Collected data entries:
⁂
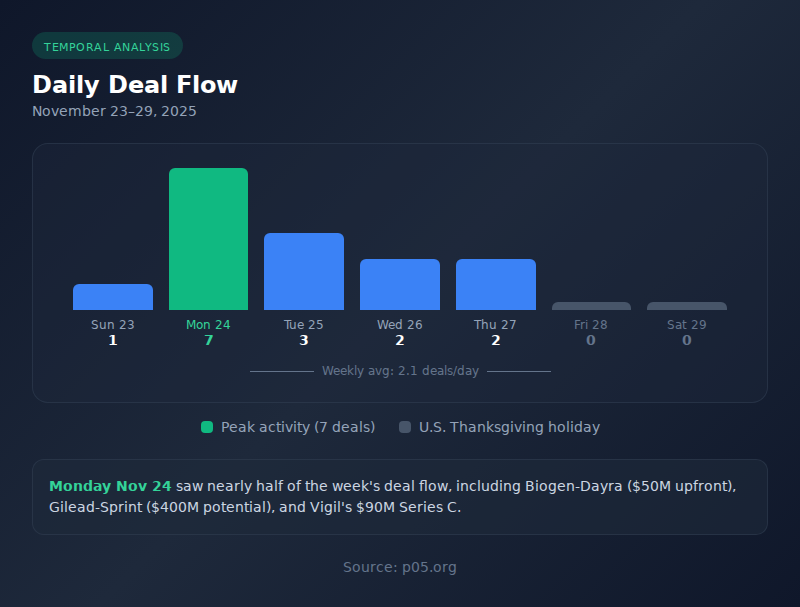This screenshot has height=607, width=800.
Task: Click the 'Daily Deal Flow' heading
Action: click(135, 84)
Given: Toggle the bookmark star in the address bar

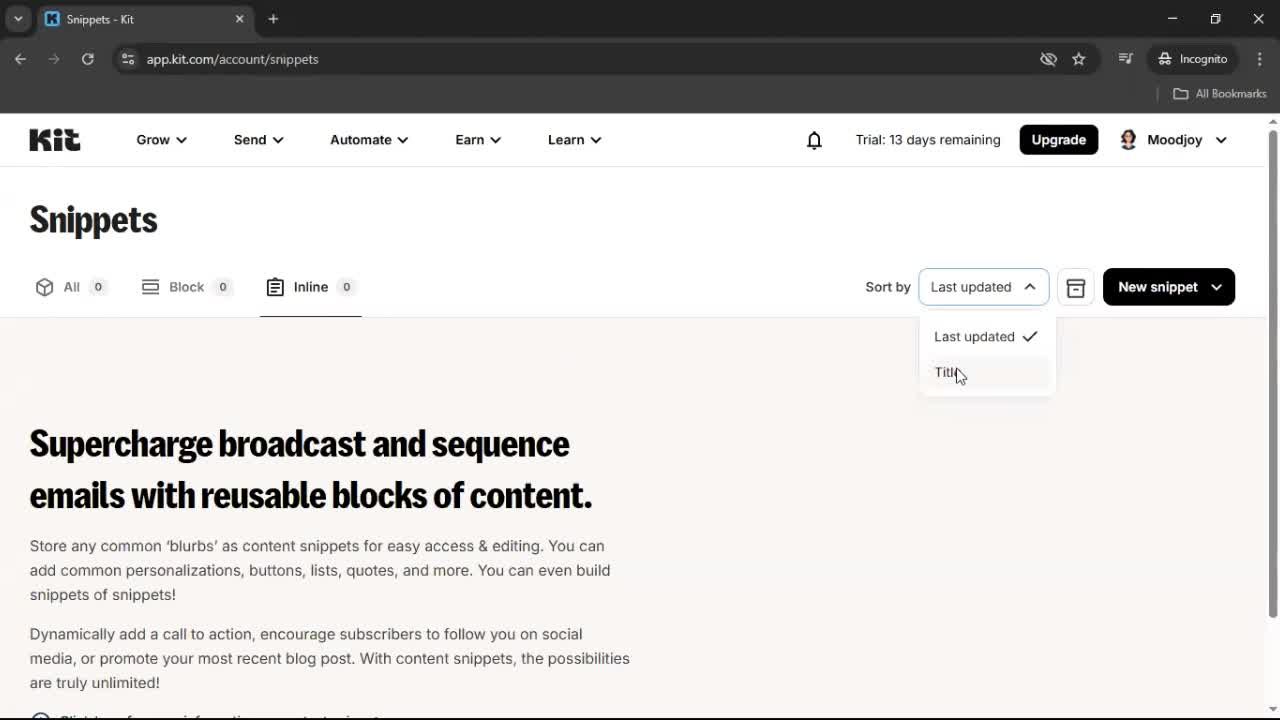Looking at the screenshot, I should pos(1079,59).
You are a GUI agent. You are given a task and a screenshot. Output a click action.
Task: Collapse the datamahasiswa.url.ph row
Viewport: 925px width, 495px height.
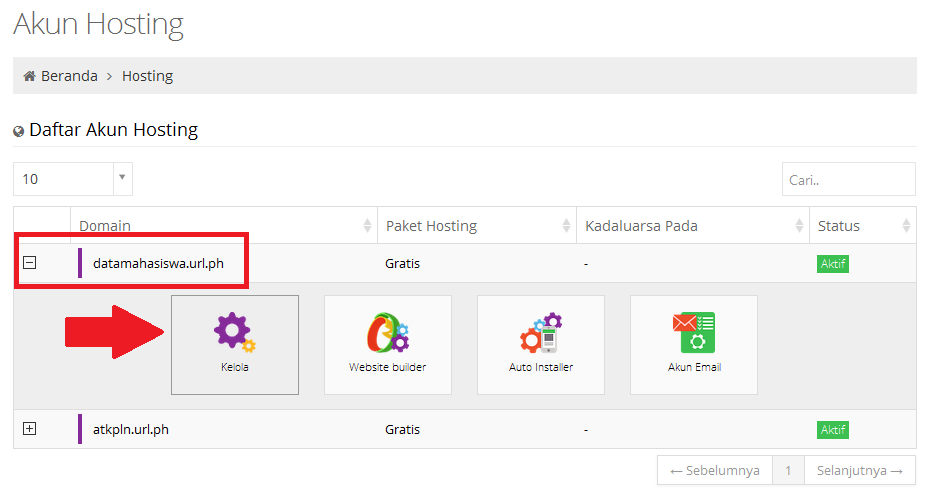pos(29,263)
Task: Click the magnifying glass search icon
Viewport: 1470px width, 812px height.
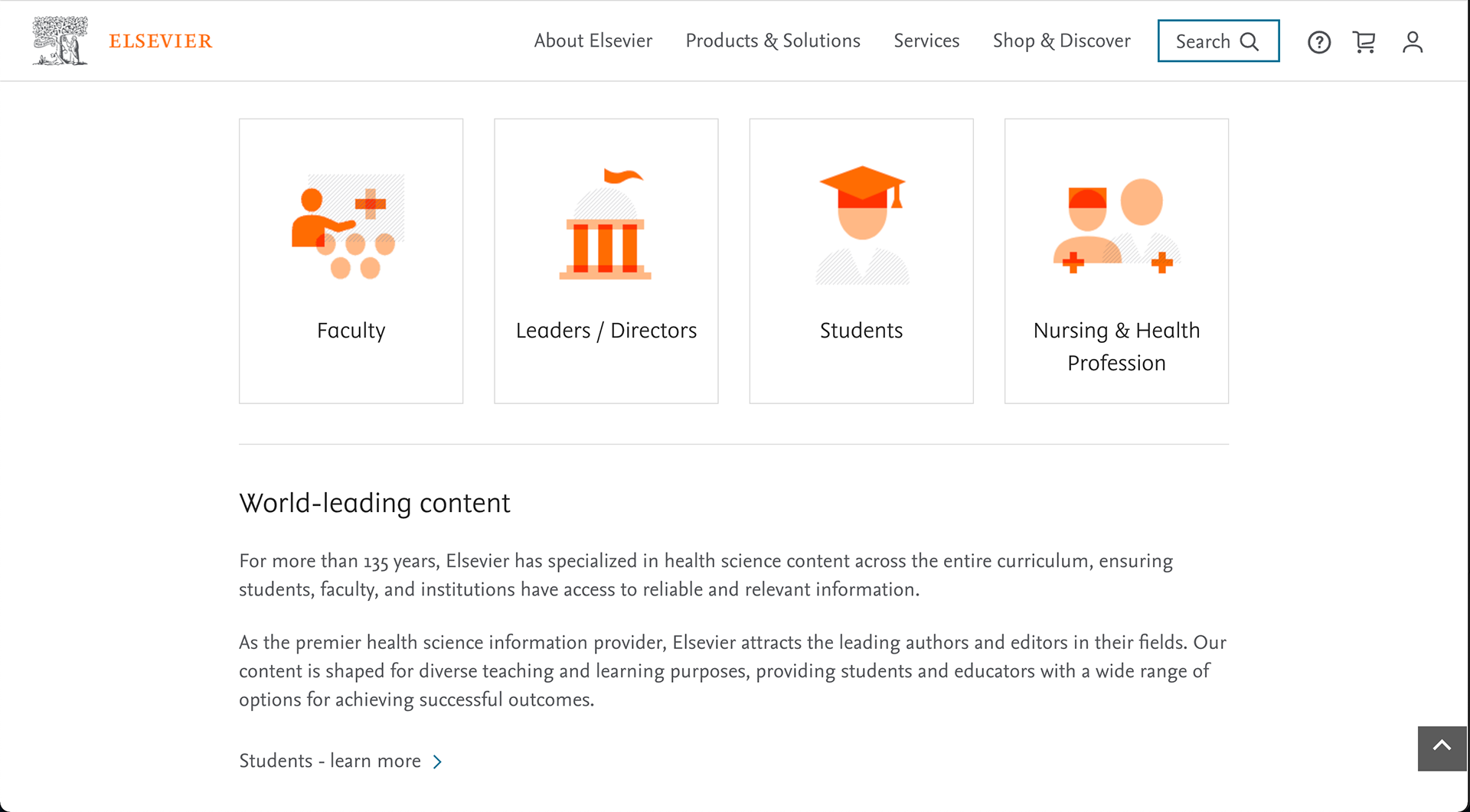Action: tap(1250, 41)
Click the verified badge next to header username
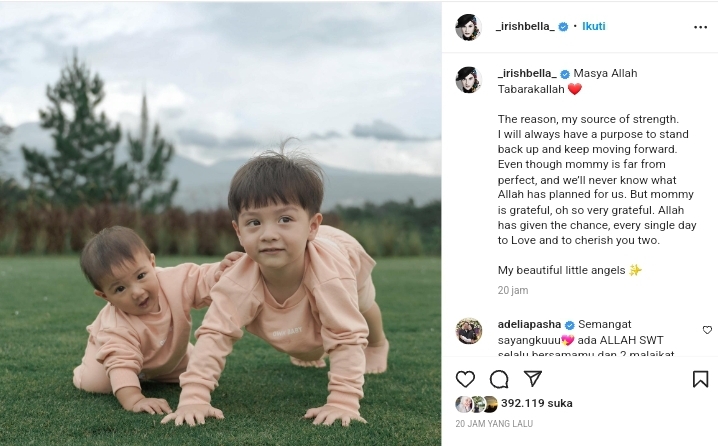Image resolution: width=718 pixels, height=446 pixels. click(563, 27)
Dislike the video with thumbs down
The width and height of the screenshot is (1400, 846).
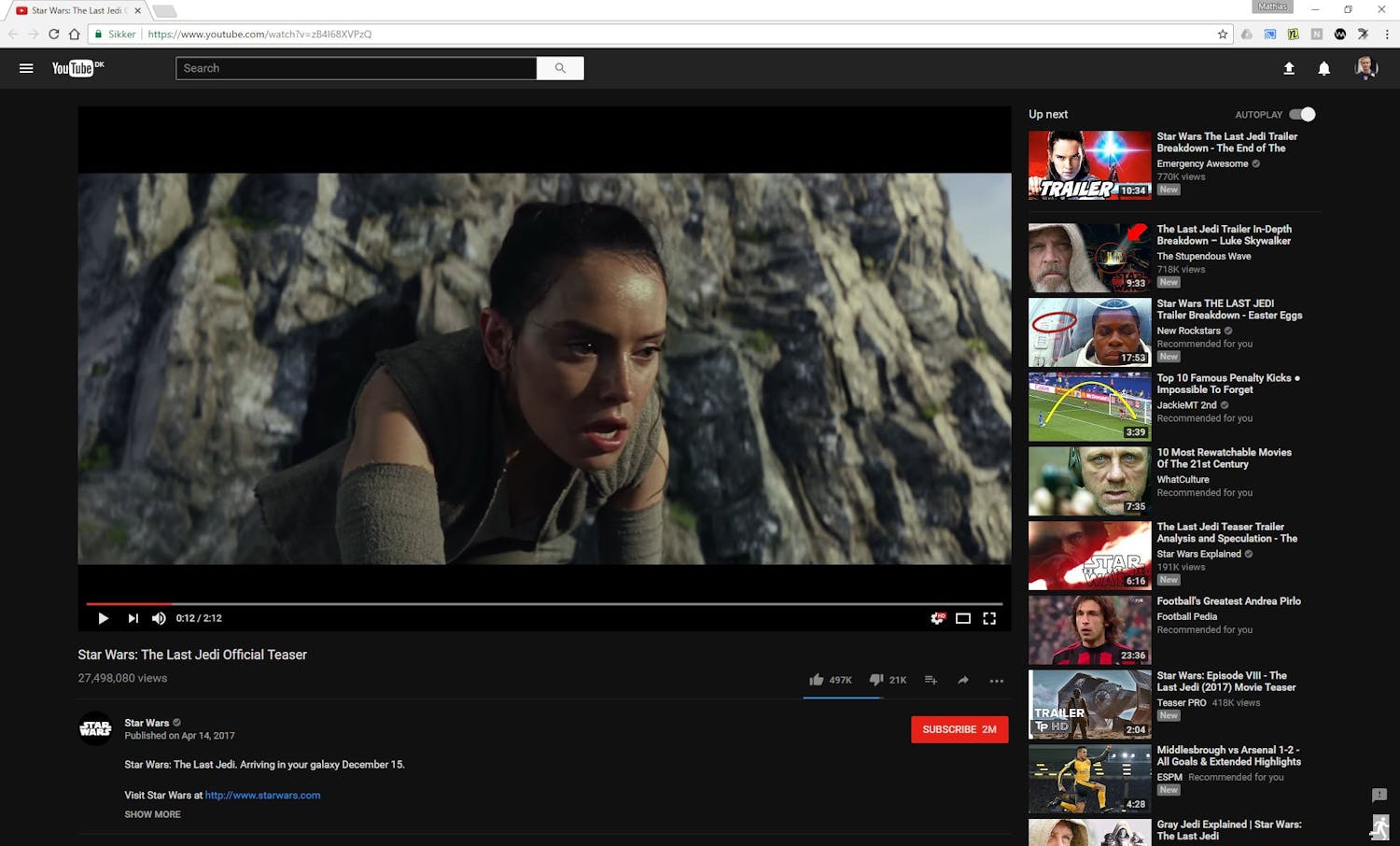875,680
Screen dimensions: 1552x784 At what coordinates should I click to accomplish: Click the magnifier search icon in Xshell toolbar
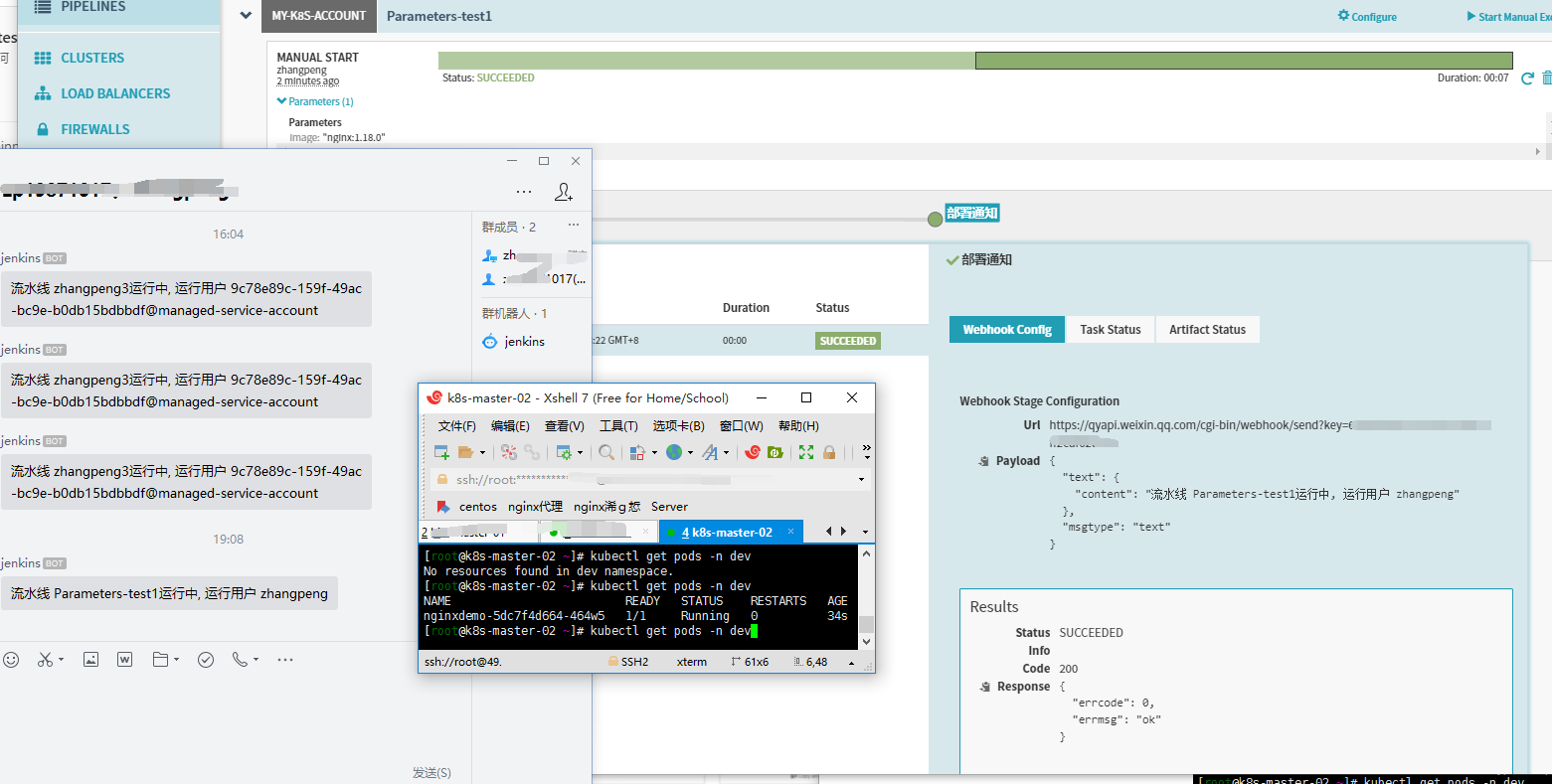605,452

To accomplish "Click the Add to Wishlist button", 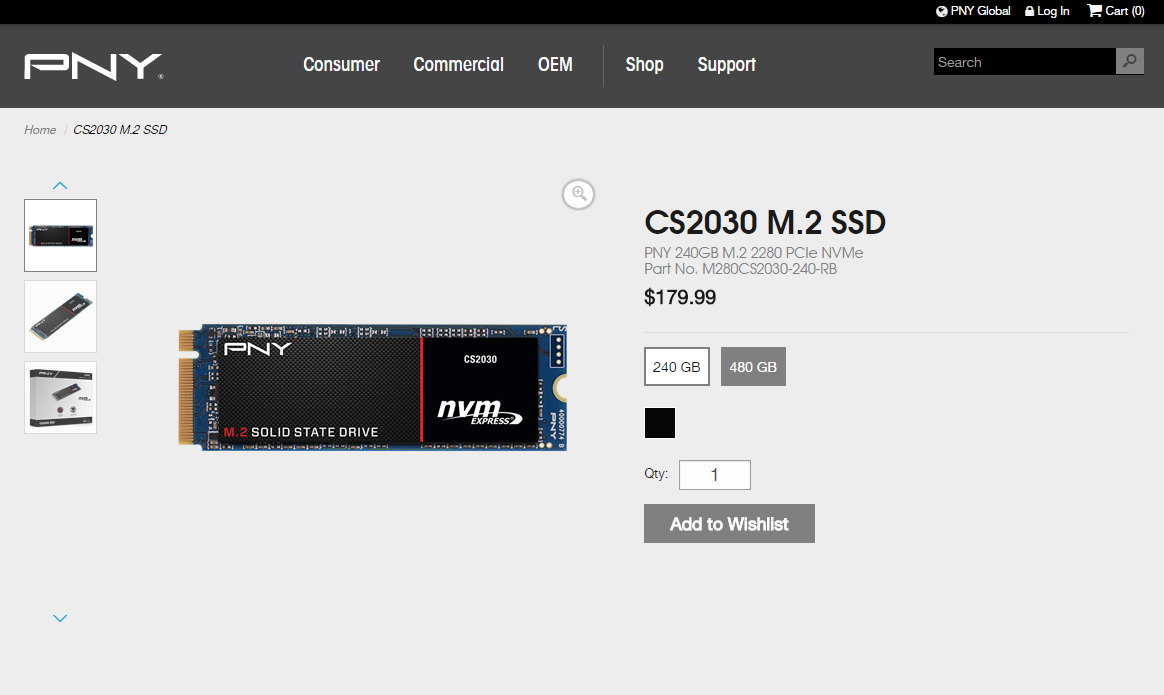I will (x=729, y=523).
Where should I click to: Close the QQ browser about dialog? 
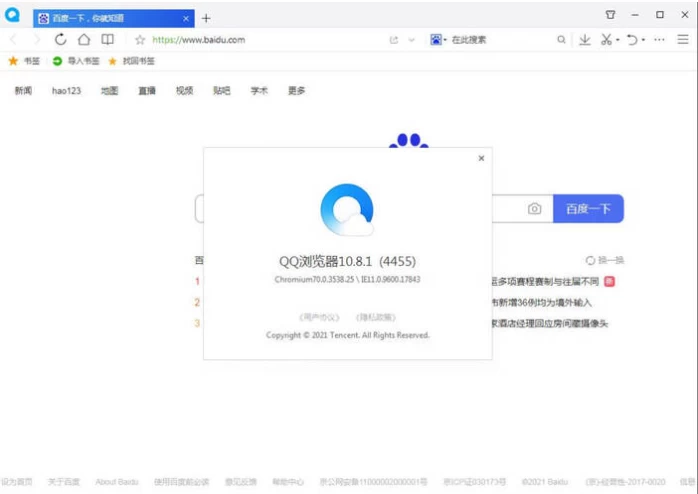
⁂
Those lines of the records above that run from the one containing "Given: Toggle the" through the one containing "Task: Click the magnifying glass search icon" should be returned exactly, with no pictures among them.

Response area:
Given: Toggle the bookmark star in the address bar

Looking at the screenshot, I should pos(1079,59).
You are a GUI agent. You are given a task and a screenshot. Output a click action.
Task: Collapse the datamahasiswa.url.ph row
Viewport: 925px width, 495px height.
pos(29,263)
Task: Click the magnifying glass search icon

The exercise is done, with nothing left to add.